Los Odi ya podían imaginar a todo Mogar arrodillado ante la verdadera y única raza maestra.

***
Una vez que se dio la orden, los Golems se centraron en Lith. Los veinte de ellos.

—Esto es malo.— Dijo.

Los Profesores finalmente pudieron recuperar el aliento. Hasta ese momento, los cuatro habían mantenido a raya a toda la horda de enemigos, pero cada vez que uno de los constructos lograba atravesar su barrera, alguien era secuestrado.

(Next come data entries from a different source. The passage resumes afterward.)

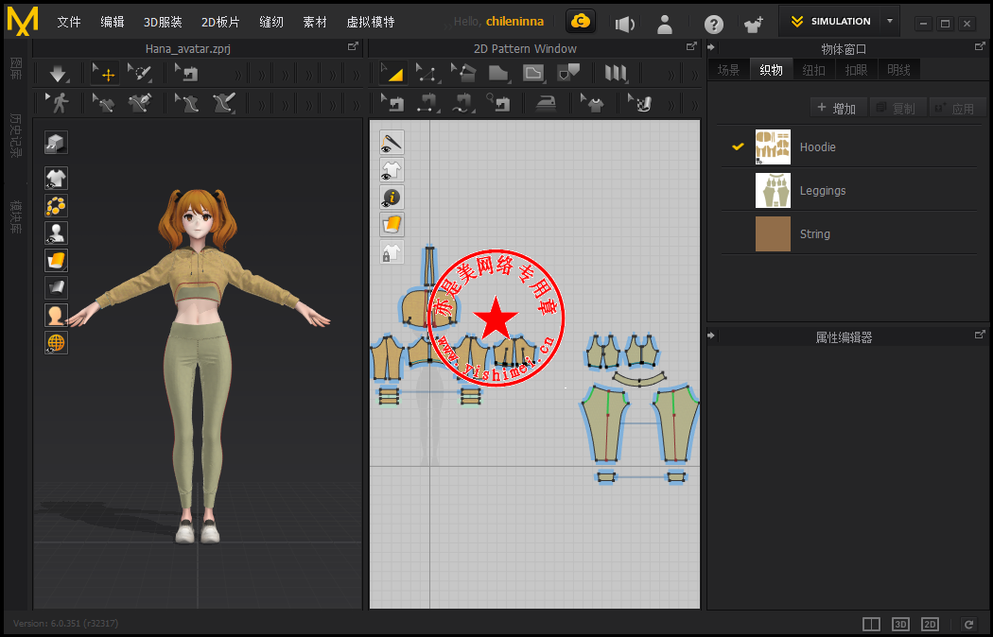Open dropdown arrow next to SIMULATION
Screen dimensions: 993x637
point(889,21)
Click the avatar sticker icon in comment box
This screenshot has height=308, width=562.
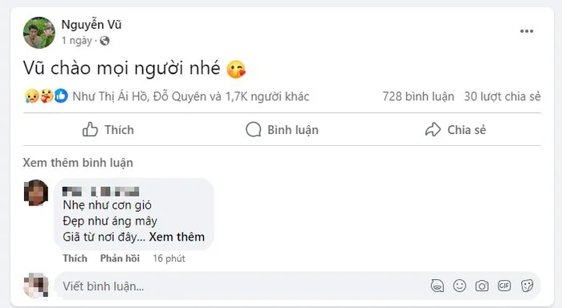pyautogui.click(x=437, y=286)
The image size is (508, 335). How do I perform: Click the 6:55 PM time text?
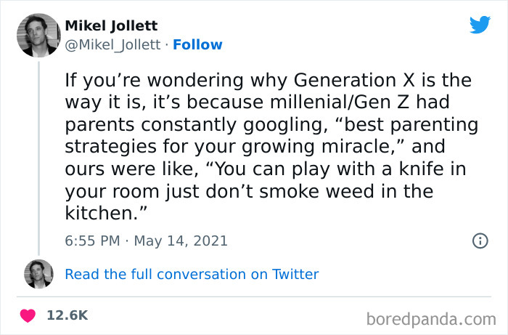(x=93, y=241)
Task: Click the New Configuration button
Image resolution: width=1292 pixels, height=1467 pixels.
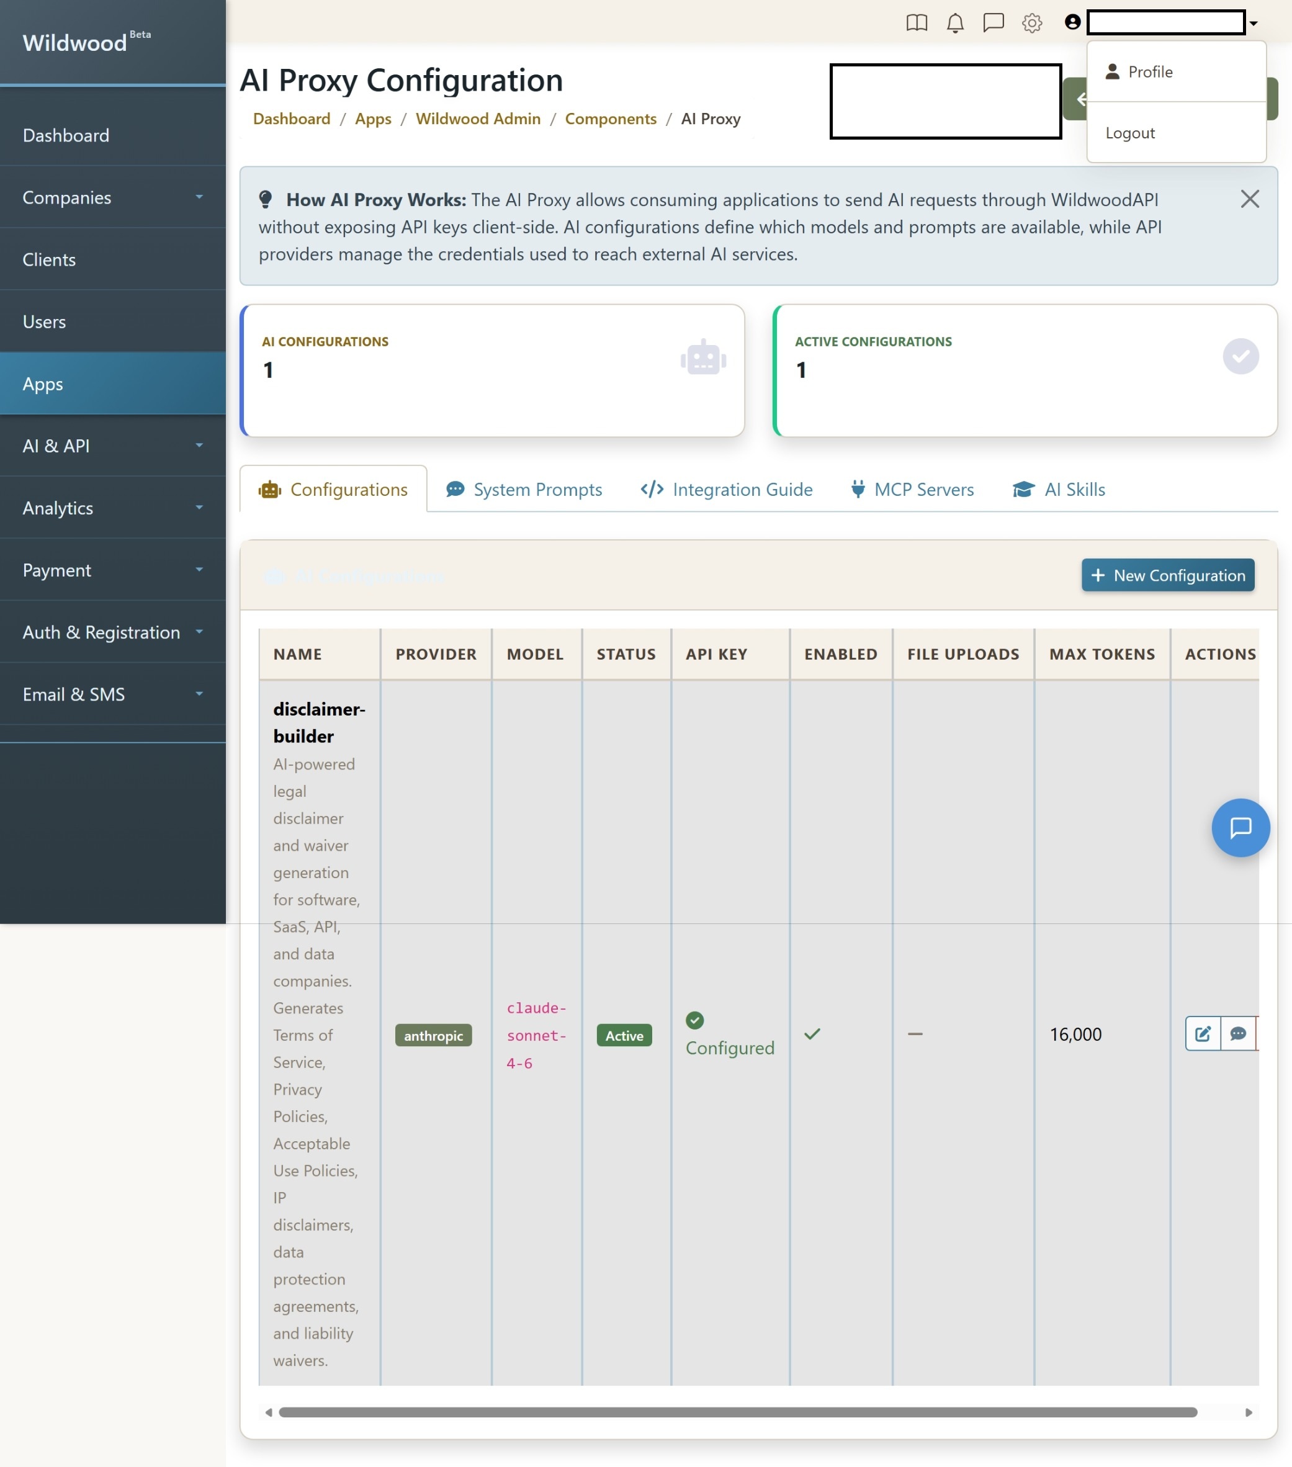Action: point(1167,575)
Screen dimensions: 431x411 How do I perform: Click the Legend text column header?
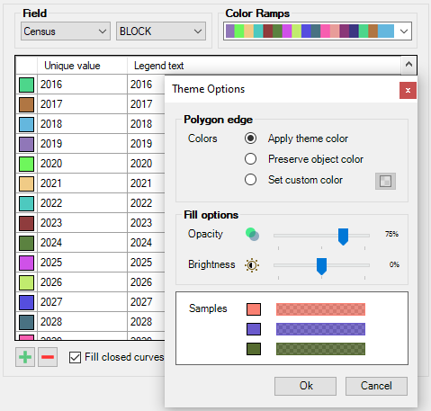158,66
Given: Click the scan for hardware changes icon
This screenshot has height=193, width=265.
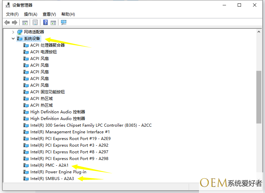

Ahora estaban conteniendo a diecisiete Golems de Carne, los otros eran los que habían estado friendo a Morok hasta ese momento, y los dos que casi habían arrinconado a Phloria.

Todos se volvieron hacia Lith, ignorando sus viejas marcas y preparando sus hechizos. El cuerpo de Morok se deslizó por la pared y cayó al suelo, pero en lugar de caer de lado, sus pies se mantuvieron firmes.

—¡Gracias por nada, malditos bastardos!— La piel de Morok estaba casi negra, pero parecía estar más enojado que herido. —Casi me chamusqué por culpa de ustedes. ¿Es mucho pedir un poco de ayuda?—
Era difícil saber quién estaba más sorprendido entre los Golems y sus propios aliados.

—¡Magna!— Gritó mientras sus martillos se tornaban naranjas y su cuerpo se hinchaba. Cada músculo de su cuerpo estaba tan tenso como una cuerda de arco.